Recently members of the SEI DevSecOps Innovation team were asked to explore an alternative to VMware’s vSphere Hypervisor in an edge compute environment, as recent licensing model changes have increased its cost. This environment would need to support both a Kubernetes cluster and traditional virtual machine (VM) workloads, all while being in a limited-connectivity environment. Additionally, it was important to automate as much of the deployment as possible. This post explains how, with these requirements in mind, the team set out to create a prototype that would deploy to a single, bare metal server; install a hypervisor; and deploy VMs that would host a Kubernetes cluster.

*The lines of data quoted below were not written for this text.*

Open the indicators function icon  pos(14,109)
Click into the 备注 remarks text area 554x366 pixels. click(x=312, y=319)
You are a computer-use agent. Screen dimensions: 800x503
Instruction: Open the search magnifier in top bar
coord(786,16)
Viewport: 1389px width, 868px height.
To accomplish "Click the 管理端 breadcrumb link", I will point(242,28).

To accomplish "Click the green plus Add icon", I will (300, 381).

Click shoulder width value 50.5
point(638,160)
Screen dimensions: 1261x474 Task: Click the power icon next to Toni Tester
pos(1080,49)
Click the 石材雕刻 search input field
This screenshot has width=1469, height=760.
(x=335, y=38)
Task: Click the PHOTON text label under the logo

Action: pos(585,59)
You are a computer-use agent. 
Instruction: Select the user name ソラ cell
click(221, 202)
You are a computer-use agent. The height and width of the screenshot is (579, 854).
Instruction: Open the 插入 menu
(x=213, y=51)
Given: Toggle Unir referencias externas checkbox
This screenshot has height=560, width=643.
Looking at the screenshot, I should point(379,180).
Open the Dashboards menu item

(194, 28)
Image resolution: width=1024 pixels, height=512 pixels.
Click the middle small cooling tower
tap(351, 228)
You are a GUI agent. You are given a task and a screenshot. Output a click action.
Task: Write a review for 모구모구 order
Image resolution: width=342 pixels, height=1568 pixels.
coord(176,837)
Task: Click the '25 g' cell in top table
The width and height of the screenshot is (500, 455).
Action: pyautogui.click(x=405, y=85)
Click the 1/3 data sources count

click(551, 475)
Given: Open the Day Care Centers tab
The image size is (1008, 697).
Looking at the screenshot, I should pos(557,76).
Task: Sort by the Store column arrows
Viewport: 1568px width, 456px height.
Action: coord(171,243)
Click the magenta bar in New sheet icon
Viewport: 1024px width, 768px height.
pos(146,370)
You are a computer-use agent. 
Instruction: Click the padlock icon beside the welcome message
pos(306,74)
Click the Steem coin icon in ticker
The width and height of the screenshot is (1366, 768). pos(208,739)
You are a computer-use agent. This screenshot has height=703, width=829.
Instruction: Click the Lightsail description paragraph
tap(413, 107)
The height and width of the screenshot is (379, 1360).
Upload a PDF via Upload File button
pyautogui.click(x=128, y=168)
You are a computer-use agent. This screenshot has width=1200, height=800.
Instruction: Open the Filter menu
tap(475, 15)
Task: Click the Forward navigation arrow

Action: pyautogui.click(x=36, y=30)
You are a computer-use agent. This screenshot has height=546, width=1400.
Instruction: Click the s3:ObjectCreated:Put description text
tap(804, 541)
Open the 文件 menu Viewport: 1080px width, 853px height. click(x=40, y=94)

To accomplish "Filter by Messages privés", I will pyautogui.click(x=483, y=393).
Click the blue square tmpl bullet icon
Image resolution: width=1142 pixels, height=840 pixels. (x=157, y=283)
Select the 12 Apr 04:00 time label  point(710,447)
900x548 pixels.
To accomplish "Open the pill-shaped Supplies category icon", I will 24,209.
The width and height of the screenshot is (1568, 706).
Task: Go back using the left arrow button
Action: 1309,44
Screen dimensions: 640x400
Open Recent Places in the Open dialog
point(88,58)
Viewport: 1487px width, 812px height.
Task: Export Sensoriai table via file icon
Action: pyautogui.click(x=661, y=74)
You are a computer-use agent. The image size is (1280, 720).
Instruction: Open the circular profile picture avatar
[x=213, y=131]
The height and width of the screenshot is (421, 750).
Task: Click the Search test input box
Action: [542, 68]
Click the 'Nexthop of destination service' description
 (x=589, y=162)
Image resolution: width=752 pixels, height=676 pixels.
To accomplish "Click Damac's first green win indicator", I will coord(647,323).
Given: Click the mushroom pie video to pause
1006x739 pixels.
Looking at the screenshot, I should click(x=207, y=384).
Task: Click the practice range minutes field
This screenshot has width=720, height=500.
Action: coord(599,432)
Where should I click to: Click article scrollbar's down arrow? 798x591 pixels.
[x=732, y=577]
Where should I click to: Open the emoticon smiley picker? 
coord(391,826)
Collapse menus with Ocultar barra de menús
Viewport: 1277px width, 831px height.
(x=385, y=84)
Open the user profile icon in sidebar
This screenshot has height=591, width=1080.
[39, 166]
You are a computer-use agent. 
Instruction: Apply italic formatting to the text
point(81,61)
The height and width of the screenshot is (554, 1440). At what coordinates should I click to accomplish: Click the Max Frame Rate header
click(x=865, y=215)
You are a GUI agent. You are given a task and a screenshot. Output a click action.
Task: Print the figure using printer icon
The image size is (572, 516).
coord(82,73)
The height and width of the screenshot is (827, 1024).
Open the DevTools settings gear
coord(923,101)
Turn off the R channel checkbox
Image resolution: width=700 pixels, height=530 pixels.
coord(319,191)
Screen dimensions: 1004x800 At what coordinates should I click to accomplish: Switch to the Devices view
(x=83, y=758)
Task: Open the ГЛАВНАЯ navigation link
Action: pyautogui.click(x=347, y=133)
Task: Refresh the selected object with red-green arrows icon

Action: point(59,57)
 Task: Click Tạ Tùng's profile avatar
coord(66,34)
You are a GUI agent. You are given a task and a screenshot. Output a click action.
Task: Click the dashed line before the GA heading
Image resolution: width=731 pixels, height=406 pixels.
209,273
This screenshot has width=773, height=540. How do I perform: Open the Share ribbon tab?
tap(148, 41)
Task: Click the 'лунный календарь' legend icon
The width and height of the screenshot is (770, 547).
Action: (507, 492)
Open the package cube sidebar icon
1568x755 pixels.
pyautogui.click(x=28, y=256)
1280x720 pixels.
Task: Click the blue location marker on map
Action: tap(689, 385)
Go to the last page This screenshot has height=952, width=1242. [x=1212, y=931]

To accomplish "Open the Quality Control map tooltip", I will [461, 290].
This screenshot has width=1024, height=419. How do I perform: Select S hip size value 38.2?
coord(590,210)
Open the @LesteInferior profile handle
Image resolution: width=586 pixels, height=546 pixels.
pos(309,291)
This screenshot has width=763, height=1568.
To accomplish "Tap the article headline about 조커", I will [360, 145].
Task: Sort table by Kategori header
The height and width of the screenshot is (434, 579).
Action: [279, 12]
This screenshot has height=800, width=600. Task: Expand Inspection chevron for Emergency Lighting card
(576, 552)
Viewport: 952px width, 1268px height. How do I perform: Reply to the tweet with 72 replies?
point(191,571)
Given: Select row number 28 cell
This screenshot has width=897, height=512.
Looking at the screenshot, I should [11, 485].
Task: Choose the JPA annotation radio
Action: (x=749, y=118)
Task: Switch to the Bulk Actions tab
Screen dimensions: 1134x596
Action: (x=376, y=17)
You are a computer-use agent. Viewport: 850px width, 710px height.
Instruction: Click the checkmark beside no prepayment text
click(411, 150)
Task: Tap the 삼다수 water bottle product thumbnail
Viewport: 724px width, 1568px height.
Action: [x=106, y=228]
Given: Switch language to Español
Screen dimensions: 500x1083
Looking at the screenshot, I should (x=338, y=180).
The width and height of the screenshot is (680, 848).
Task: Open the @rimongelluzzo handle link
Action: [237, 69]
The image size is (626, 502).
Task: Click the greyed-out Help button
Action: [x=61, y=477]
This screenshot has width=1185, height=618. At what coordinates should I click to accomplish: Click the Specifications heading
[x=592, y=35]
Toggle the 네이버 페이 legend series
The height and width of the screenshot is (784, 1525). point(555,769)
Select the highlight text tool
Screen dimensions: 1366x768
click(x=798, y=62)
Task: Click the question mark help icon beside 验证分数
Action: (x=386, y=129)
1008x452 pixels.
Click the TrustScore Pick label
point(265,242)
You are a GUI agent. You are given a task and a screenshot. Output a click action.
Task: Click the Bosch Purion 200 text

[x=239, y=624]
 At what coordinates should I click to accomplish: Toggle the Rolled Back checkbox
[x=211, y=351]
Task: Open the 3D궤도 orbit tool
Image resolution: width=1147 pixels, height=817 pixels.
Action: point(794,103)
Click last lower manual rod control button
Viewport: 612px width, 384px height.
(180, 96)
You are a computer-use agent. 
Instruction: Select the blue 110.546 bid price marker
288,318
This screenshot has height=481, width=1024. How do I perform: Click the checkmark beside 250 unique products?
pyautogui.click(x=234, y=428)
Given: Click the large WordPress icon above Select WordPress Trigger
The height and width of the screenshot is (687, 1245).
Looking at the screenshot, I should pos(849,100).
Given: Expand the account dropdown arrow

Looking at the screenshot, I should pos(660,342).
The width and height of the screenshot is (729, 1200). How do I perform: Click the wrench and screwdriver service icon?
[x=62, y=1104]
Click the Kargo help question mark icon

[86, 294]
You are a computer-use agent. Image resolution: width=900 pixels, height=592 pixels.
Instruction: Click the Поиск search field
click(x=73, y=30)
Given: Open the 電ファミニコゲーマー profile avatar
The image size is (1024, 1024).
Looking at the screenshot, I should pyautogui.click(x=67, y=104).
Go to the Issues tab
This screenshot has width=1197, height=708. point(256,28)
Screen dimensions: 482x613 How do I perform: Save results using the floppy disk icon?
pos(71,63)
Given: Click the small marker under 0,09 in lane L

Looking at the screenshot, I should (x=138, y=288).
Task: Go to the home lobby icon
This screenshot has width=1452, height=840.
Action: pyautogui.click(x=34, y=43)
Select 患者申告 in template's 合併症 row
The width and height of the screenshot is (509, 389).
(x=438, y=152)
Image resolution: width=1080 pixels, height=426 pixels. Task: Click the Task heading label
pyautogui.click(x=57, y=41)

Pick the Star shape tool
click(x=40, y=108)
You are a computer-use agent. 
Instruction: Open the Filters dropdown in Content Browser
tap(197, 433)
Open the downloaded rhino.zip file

First, we had to consider hypervisor alternatives, such as the open source Proxmox, which runs on top of the Debian Linux distribution. However, due to future constraints, such as the ability to apply a Defense Information Systems Agency (DISA) Security Technical Implementation Guides (STIGs) to the hypervisor, this option was dropped. Also, as of the time of this writing, Proxmox doesn’t have an official Terraform provider that they maintain to support cloud configuration. We wanted to use Terraform to manage any resources that had to be deployed on the hypervisor and didn’t want to rely on providers developed by third parties outside of Proxmox.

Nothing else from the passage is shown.